Firstly, existing WTO and bilateral and regional trade agreements push across-board liberation, which in a sense have worsened the prices of food. It has also led to the dependence on international markets and decreased investments in local food production. In fact it has eroded the ability of a number of developing countries to feed themselves. The removal of tarrifs has also resulted in dumping heavily subsidised commodities in developing countries such as Ghana. This undermines local food production. We have turned from net food exporters to net importers food and this makes the country extremely vulnerable to volatile world food prices. The question is, can we do away with this short-term measure and allow many of our countrymen to go hungry? We welcome measures taken by President Kufuor's administration in the short-term to reduce the impact of increasing food prices on the consumer, while medium and long term polices are formulated.

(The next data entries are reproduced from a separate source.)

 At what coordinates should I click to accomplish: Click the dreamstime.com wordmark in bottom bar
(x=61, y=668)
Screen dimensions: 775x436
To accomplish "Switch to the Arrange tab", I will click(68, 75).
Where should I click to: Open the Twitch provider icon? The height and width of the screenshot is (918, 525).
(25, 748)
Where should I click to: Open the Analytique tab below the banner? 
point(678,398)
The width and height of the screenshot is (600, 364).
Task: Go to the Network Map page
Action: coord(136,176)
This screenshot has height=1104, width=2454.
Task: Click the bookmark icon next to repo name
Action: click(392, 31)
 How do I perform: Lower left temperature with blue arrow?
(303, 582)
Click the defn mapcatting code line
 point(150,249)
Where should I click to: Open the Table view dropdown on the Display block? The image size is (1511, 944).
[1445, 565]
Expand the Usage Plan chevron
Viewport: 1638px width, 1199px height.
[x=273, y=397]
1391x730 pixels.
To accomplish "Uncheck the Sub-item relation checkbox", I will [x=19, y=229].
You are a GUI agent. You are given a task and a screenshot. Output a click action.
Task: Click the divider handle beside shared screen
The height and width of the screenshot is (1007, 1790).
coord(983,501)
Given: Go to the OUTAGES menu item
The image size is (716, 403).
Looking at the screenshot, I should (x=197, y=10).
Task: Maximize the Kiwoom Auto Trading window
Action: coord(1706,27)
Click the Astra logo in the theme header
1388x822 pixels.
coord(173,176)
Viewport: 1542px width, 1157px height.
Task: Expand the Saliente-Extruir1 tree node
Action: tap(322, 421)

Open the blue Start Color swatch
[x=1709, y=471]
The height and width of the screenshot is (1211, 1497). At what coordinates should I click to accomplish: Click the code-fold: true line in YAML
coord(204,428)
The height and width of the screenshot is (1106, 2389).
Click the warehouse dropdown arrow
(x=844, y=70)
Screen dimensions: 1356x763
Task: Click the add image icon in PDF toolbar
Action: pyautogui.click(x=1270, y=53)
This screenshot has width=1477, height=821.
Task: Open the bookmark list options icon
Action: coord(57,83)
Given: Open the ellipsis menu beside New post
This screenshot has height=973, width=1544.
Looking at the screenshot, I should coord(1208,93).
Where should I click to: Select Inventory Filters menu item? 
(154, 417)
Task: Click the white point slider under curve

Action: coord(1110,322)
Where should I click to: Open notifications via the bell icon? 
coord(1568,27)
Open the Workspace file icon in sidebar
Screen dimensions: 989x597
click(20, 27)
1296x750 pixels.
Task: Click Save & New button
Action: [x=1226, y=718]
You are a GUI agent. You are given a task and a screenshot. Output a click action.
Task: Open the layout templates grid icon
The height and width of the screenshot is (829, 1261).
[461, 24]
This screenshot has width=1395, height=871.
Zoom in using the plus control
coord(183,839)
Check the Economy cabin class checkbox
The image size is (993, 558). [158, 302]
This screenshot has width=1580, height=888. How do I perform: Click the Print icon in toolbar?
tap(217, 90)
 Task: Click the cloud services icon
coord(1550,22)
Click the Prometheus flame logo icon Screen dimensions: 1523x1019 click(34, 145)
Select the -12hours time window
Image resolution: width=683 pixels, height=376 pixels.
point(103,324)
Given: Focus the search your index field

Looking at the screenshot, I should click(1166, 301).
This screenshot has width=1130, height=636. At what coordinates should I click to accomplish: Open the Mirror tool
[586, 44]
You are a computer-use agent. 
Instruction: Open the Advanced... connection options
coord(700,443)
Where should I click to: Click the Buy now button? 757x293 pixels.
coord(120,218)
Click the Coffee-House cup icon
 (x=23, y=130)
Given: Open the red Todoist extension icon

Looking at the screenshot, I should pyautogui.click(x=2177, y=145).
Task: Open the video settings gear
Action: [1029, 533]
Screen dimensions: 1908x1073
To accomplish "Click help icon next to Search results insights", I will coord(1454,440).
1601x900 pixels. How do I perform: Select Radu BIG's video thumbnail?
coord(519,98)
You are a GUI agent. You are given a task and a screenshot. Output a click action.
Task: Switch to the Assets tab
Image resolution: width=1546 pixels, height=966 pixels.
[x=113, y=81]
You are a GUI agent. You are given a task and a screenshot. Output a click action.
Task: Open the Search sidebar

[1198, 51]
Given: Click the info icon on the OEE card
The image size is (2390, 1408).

It is worrying to see that the food situation is causing unrest in some parts of the world including some developed countries. President Kufuor made it clear that, young democracies such as Ghana's that have been nurtured diligently cannot afford any disturbance in governance strucutres in the name of food crisis. Urgent steps must therefore be taken to keep the soaring global food prices under control. Nothing is more demanding than hunger; it breeds anger, social disintegration, untold hardship, malnutrition and even death.

In order to bring the global food situation under control, governments and policy-makers would have to build resilient food and agricultural systems that increase local food production and consumption, local investments, support for sustainable small-scale farming, availability of soft loans and making technical know-hows a must for food producers. It is envisaged that the wolrd population would reach 7.2 billion by 2015 and unless governments and stakeholders act now the problem of food crisis will grow larger and remain with us. Together, all hands must be on deck to control this ethical canker, which has the tendency of threatening peace and stability in the world.